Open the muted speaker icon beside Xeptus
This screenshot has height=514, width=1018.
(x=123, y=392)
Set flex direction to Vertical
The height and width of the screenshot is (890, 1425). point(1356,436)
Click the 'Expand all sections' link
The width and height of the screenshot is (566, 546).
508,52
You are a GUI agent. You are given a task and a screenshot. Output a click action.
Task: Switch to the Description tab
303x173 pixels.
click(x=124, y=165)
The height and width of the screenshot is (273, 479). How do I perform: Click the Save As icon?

* **Given request**:
Rewrite the listing above, replacing every "icon" with "button" and leaving everything else unchanged.

* **Complete response**:
Open the muted speaker button beside Xeptus
This screenshot has height=514, width=1018.
(x=123, y=392)
Set flex direction to Vertical
The height and width of the screenshot is (890, 1425). point(1356,436)
Click the 'Expand all sections' link
The width and height of the screenshot is (566, 546).
508,52
You are a GUI agent. You are given a task and a screenshot. Output a click action.
Task: Switch to the Description tab
303x173 pixels.
click(x=124, y=165)
The height and width of the screenshot is (273, 479). How do I perform: Click the Save As button?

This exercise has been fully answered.